The agency uses aluminum cable, selected for its electrical conductivity and low cost and weight, with center steel strands for additional strength to better support the line between transmission towers.
That left BPA with a problem: What to do with used aluminum cable when transmission lines were replaced or upgraded?
Since March 2018, BPA has used a machine at its Ross Complex in Vancouver to separate the steel so aluminum can be sent directly to foundries for reuse. That has generated 30 to 40 percent more revenue than what BPA used to receive for combined aluminum-steel cable.
The machine, which agency officials call “the chopper,” has not only netted big savings but also has contributed to BPA receiving accolades from the U.S. Environmental Protection Agency for sustainability.
Kevin Kertzman, property disposal officer at the Ross Complex, declined to say how much BPA paid for the chopper. He did say, however, his agency quickly recouped its investment, in part because it had a large recycling project waiting and prices for aluminum were high.
“We hit the market perfectly,” Kertzman said after he and other BPA officials gave a tour of the recycling facilities Thursday afternoon. “It paid for itself twice in three months.”
In 18 months of use, BPA received nearly $700,000 from selling 375 tons of chopped aluminum, at an average of 93 cents a pound. That’s a lot of aluminum, considering that New York’s Statue of Liberty weighs 225 tons.
What goes on inside the chopper isn’t visible. Used transmission cable is fed into one end of the machine. Pieces of aluminum resembling nails spill out the other, while similarly sized scraps of steel tumble out the side.
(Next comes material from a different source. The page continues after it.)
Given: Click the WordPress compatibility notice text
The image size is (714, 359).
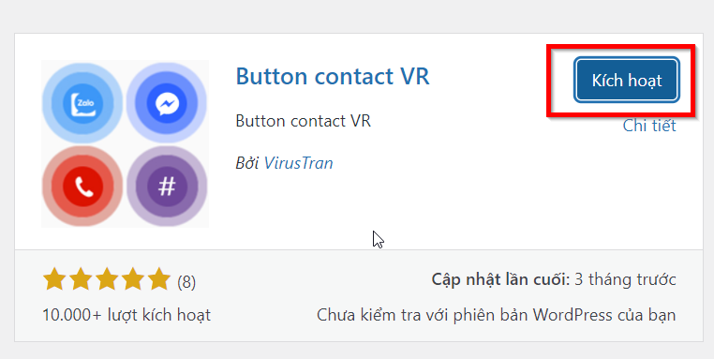Looking at the screenshot, I should tap(497, 315).
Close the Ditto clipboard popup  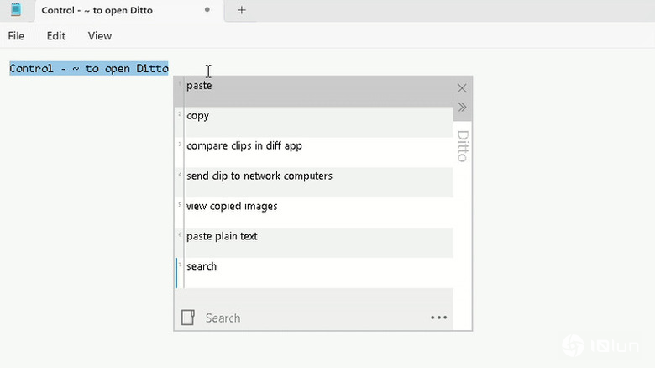coord(462,87)
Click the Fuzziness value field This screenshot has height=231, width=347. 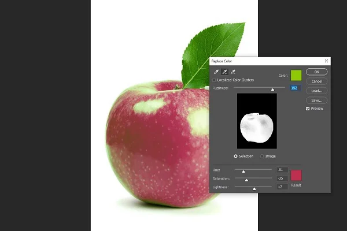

Kertzman said the device uses a fly wheel and two sets of blades to break apart the steel-reinforced aluminum cable and separate it into different containers for reuse.
“This is a mobile chopper,” he said. “It can go anywhere.”
Whether the chopper is brought to the material or vice versa depends on the volume of material, the distance and other considerations.
“For small jobs, it doesn’t make sense,” Kertzman said about transporting the device from the Ross Complex. “We can piggyback (the used cable) on other loads coming back.”
Kertzman said he learned about the chopper by visiting Salt River Project, an Arizona-based utility that used the machine manufactured by Sweed Machinery of Gold Hill in southern Oregon.
“I went all the way to Phoenix to find out these guys were 200 miles from our facility,” he said.
The chopper is one piece of a much larger recycling program at the Ross Complex that also includes recycling transmission power parts, auctioning off used equipment, recycling components from computers and other electronic waste, and finding places to donate used furniture and even mounds of three-ring binders.
“For the past several years, we’ve had a recovery rate of over 90 percent,” said Molly Hatfield, BPA’s sustainability program manager.
BPA says its recycling program saved Northwest ratepayers nearly $3 million in 2018 and will save even more this year.
In recognition for its recycling program, the Environmental Protection Agency presented BPA with a Federal Green Challenge Award for electronics and waste in 2019.